The Dow Jones Industrial Average finished up about 1,294 points on Tuesday before falling about 786 points on Wednesday and another 970 points on Thursday.
Darren McNannay, the director of real estate for Spokane Teachers Credit Union, said his office has been flooded with homeowners seeking to take advantage of the low rates.
Two weeks ago, STCU had 45 homeowners initiate the process to start a refinance.
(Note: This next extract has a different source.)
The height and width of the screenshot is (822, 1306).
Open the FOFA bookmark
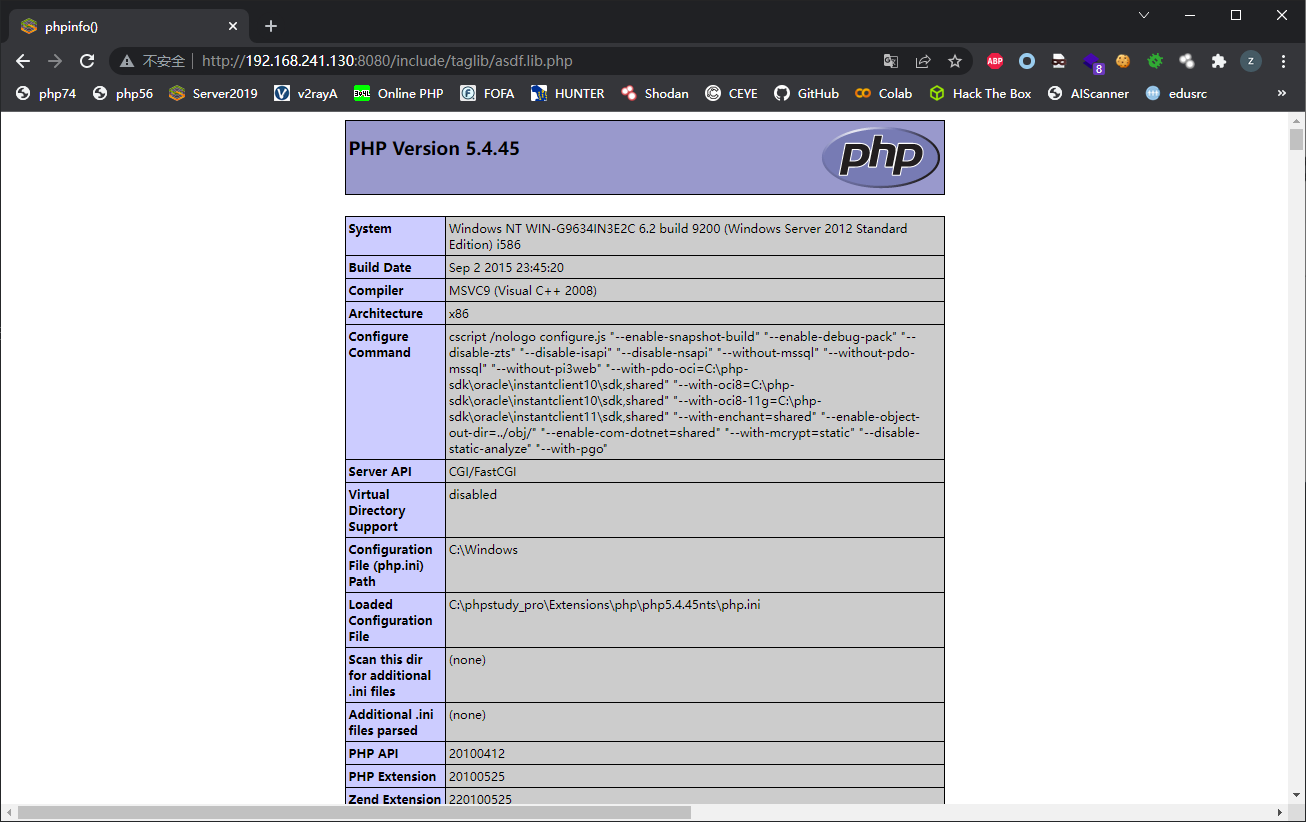click(486, 93)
Last week, that number more than doubled to 95. On Monday and Tuesday this week, another 95 homeowners did the same.
“I expect by the end of the week that we will triple what we did last week,” McNannay said. “Obviously, it’s rate driven.”
Those borrowers with the best credit could get average percentage rates as low as 3.125% for a fixed 30-year mortgage and 2.83% for a fixed 15-year mortgage rate at STCU, he said.
Byrne, of Heritage Home Loans, said those numbers make it possible for Spokane-area homeowners to refinance their existing 30-year mortgages into a shorter 15-year mortgage, which could save hundreds of thousands of dollars over the life of a standard loan.
“The other thing is that home values are way up,” he said. “So, there’s an opportunity to take some cash out of your home and pay off some debt and reduce your total output.”
The obvious question is whether the rates could go even lower as investors continue to react to news surrounding the COVID-19 virus outbreak.
The Fed also had a surprise cut this week in its key short-term rate by a sizable half-point in an effort to shore up consumer and business confidence and prevent a potential economic downturn.
The central bank’s rate cut, which tends to influence many loans for corporations and individuals, was the largest since the 2008 financial crisis. Most investors and economists expect the Fed – and other central banks around the world – to follow up with further rate cuts in the coming months.
Byrne said he believes the economy has yet to see the full impact of this crisis.
“The fear and the stuff that is happening with the coronavirus with the stock market, it hasn’t hit the job numbers. The bottom will happen with the jobs reports start getting worse and unemployment goes up,” he said. “That’s when it could get ugly.”
Already, news reports have surfaced of people canceling flights and not going to restaurants. Amazon has asked its employees in Seattle to work from home.
“As soon as the vaccine comes out, the stock market goes right back up,” Byrne said. “But that could be 12 months from now.”
The lower interest rates also help someone purchasing a home, which is difficult right now with so few homes on the market in the Spokane area, he said. A consistently low number of available homes has driven up the price in what is solidly a seller’s market.
“I’m a Spokane native. If I look at homes, I’m like: ‘I’m not paying that much for that house,’” Byrne said. “But again, with the lower rates, it maybe takes the sting out of that and knocks the (mortgage) down because the rate is lower.”
The Associated Press contributed to this report.